Changing the debate on Europe
Die letzte Runde war die Runde der echten politischen Diskussion – was sicherlich mit dem geringeren Akademikeranteil auf der Bühne zusammenhing. Giuliano Amato brachte Erfahrung aus seinen Tagen als italienischer Premierminister mit und Werner Hoyer als Staatsminister von Außenminister Guido Westerwelle mischt aktuell ordentlich in der Europapolitik mit.
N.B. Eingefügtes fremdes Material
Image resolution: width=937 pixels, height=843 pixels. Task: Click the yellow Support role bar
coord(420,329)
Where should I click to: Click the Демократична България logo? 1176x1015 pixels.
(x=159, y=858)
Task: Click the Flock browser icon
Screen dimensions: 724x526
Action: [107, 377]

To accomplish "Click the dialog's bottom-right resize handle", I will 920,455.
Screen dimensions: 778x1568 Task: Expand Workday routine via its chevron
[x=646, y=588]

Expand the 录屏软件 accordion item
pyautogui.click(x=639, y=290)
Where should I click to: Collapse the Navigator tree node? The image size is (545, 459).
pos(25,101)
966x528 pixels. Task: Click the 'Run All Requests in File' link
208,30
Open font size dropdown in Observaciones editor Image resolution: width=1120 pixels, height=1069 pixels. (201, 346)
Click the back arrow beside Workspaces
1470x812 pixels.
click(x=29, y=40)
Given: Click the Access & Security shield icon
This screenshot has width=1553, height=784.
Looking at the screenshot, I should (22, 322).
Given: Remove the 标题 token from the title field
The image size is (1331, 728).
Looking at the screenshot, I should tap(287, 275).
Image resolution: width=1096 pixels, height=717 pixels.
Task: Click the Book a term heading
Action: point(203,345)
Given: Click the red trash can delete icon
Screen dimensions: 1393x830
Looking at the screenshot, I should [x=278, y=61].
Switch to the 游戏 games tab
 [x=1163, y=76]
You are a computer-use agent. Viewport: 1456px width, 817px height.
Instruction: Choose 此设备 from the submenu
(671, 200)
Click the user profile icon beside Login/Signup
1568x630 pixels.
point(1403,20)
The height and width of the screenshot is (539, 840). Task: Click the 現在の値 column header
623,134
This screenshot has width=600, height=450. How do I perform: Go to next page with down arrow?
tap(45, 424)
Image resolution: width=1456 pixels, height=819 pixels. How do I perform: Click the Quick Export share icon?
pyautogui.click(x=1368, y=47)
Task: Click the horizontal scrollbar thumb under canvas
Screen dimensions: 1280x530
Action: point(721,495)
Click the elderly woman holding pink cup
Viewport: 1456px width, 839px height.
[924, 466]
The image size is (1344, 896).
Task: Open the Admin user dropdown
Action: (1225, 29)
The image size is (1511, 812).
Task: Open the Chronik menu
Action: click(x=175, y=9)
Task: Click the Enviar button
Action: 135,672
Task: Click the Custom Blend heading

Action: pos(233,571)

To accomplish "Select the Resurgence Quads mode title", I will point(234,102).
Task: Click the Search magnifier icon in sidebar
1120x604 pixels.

Quentin Peel von der Financial Times und Tim King von der European Voice standen für die Medien, während Bernhard Giesen, Universität Konstanz, und Chiara Saraceno, Universität Turin, die akademischen Standpunkte einbrachten.
Mitgenommen aus dieser Runde: Erstens, Hoyer und Westerwelle sollten Plätze tauschen. Nicht nur ist das Englisch des Staatsministers dem des Außenministers weit überlegen, sondern auch die Klarheit der Aussagen. Zweitens, leidet die EU wirklich unter der Führungslosigkeit der Spitzenpolitiker, wie Tim King es bemerkte. Drittens, Föderalisten sollten sich mehr Gedanken darüber machen, wie wir den europäischen Demos fördern.
Die Diskussionsrunde zum Nachschauen. Quelle: Hertie School of Governance
Unter’m Strich
Die zwei Tage Dahrendorf Symposium waren zwei wertvolle Tage. Zugegeben, revolutionäre Ideen gab es nicht zu hören, aber vielleicht wäre das auch zu viel verlangt. In zwei Jahren soll das nächste Symposium stattfinden, dazwischen Workshops, die die visionärsten Ideen prüfen sollen.
Interessant war auch, wie klar sich Bundesminister Röttgen und Hoyer ausdrückten. Von Mitgliedern der deutschen Regierung hört man ansonsten nicht so offene Worte. Röttgen forderte beispielsweise ein Zweikammerparlament für die Europäische Union.
Zum Abschluss bleibt zu hoffen, dass es die Ideen und Einsichten aus der akademischen Welt in die politische schaffen. Vielleicht braucht es aber auch mehr Politiker, die in beiden Welten zu hause sind – so wie Ralf Dahrendorf einst.